ACTIVITY: Return exactly the span of lines in the following data that opens with the line containing "Viewport: 950px width, 504px height." and closes with the line containing "Uncheck the APS filter checkbox". Include nothing else.

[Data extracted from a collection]
>>>
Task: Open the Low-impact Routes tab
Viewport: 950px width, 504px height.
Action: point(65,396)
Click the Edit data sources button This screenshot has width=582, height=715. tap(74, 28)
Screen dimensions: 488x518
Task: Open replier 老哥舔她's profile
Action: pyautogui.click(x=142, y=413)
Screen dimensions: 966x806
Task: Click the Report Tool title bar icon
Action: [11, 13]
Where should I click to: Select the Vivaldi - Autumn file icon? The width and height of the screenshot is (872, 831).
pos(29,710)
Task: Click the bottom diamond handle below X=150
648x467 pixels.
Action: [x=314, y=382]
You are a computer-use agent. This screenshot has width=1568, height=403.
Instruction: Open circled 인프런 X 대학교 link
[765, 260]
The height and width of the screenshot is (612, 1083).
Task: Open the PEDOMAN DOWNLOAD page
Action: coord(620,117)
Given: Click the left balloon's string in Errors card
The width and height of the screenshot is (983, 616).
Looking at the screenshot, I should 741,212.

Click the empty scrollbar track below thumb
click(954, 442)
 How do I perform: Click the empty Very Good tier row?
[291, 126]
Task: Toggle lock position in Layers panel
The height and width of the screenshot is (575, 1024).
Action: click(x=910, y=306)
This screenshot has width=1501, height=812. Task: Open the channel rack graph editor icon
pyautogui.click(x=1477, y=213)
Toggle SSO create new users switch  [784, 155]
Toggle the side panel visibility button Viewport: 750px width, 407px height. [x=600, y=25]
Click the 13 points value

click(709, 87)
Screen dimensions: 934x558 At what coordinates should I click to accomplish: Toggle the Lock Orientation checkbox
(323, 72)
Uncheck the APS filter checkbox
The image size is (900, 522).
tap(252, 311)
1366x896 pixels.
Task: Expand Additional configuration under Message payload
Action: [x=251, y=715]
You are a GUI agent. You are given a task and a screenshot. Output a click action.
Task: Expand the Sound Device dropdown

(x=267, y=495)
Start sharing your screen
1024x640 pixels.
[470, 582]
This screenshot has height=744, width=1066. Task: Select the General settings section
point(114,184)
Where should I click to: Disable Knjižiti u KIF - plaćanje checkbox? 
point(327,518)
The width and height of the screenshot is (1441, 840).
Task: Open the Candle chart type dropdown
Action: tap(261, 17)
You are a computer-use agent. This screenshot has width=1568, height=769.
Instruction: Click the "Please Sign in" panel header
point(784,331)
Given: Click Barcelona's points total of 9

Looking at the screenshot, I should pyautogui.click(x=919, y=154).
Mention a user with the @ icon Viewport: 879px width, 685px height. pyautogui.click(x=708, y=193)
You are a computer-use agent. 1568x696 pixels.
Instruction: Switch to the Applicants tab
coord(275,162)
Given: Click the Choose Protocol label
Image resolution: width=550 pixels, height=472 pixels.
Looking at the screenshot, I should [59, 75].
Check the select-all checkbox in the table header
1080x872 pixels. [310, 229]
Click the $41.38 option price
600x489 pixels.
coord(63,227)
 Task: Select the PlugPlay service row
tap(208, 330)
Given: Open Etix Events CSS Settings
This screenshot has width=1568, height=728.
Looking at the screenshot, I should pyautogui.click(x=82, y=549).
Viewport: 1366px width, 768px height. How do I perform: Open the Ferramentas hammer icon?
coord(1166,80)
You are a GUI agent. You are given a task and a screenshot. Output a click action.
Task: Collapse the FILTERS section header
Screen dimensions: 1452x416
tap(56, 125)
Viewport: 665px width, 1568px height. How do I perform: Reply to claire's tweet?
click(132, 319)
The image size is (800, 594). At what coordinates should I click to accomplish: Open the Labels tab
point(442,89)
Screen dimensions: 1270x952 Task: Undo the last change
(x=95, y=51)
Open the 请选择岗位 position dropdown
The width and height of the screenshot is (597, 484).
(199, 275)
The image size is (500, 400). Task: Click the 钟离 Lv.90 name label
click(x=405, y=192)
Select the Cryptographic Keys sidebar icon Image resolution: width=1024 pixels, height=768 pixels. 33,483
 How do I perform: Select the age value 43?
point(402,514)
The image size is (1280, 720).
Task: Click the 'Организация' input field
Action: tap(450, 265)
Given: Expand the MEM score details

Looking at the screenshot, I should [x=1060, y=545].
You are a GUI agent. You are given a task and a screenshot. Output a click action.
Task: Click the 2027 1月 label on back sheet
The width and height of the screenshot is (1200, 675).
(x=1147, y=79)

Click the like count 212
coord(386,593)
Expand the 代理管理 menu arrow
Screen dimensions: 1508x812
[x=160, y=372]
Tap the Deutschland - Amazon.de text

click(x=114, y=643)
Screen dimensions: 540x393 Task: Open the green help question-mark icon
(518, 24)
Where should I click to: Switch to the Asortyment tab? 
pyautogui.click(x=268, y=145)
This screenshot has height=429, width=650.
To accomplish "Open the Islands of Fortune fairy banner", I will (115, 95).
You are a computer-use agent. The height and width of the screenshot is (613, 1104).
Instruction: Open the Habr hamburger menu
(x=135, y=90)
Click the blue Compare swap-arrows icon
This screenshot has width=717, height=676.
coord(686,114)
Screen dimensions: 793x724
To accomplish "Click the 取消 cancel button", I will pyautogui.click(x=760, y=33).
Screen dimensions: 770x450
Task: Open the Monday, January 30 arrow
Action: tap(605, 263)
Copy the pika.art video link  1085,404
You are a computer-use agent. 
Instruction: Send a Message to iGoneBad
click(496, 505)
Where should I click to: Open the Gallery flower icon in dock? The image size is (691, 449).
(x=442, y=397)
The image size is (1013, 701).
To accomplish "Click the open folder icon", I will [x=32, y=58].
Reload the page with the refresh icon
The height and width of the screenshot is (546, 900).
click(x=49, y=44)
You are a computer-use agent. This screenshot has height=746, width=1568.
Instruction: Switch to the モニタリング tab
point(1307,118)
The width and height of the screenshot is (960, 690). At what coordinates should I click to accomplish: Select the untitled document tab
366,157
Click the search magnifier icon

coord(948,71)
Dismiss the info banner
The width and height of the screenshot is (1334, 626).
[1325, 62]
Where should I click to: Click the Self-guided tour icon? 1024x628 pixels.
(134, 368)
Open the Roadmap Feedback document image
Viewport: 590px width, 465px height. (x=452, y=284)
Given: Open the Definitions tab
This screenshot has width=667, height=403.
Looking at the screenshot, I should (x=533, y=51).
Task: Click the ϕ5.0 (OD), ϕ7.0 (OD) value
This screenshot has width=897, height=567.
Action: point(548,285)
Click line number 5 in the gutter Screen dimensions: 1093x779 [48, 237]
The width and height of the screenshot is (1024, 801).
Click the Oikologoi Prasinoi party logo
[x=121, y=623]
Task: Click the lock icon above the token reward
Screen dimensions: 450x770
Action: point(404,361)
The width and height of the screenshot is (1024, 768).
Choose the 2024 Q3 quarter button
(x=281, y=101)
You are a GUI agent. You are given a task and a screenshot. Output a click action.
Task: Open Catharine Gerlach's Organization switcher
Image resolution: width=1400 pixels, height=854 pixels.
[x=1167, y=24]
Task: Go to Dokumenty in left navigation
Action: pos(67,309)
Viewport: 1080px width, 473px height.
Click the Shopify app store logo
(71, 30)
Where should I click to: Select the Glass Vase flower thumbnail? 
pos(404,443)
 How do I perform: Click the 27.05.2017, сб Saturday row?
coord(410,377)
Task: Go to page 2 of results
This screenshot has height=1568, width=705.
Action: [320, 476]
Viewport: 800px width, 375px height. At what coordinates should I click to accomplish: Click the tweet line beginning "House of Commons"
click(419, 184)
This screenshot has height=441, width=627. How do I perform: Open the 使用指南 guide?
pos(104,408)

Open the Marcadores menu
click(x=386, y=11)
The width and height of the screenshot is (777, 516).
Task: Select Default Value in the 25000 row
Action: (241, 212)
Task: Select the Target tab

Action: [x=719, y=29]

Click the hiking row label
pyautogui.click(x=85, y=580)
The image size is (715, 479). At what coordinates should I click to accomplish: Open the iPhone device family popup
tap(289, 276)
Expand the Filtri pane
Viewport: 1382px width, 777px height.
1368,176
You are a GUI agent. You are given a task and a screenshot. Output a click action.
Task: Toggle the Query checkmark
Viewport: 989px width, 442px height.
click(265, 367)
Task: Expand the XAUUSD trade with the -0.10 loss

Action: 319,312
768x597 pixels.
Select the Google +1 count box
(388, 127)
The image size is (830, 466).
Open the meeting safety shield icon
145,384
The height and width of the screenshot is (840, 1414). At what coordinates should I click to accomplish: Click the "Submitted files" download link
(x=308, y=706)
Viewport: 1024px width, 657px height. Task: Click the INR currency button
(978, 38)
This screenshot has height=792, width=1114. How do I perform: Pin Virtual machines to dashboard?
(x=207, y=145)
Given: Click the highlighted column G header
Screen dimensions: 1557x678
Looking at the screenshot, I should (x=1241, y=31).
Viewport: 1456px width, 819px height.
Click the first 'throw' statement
<<<
RESPONSE AREA:
Viewport: 950px width, 504px height.
Action: point(65,396)
Click the Edit data sources button This screenshot has width=582, height=715. tap(74, 28)
Screen dimensions: 488x518
Task: Open replier 老哥舔她's profile
Action: pyautogui.click(x=142, y=413)
Screen dimensions: 966x806
Task: Click the Report Tool title bar icon
Action: [11, 13]
Where should I click to: Select the Vivaldi - Autumn file icon? The width and height of the screenshot is (872, 831).
pos(29,710)
Task: Click the bottom diamond handle below X=150
648x467 pixels.
Action: [x=314, y=382]
You are a computer-use agent. This screenshot has width=1568, height=403.
Instruction: Open circled 인프런 X 대학교 link
[765, 260]
The height and width of the screenshot is (612, 1083).
Task: Open the PEDOMAN DOWNLOAD page
Action: coord(620,117)
Given: Click the left balloon's string in Errors card
The width and height of the screenshot is (983, 616).
Looking at the screenshot, I should 741,212.

Click the empty scrollbar track below thumb
click(954, 442)
 How do I perform: Click the empty Very Good tier row?
[291, 126]
Task: Toggle lock position in Layers panel
The height and width of the screenshot is (575, 1024).
Action: click(x=910, y=306)
This screenshot has width=1501, height=812. Task: Open the channel rack graph editor icon
pyautogui.click(x=1477, y=213)
Toggle SSO create new users switch  [784, 155]
Toggle the side panel visibility button Viewport: 750px width, 407px height. [x=600, y=25]
Click the 13 points value

click(709, 87)
Screen dimensions: 934x558 At what coordinates should I click to accomplish: Toggle the Lock Orientation checkbox
(323, 72)
Uncheck the APS filter checkbox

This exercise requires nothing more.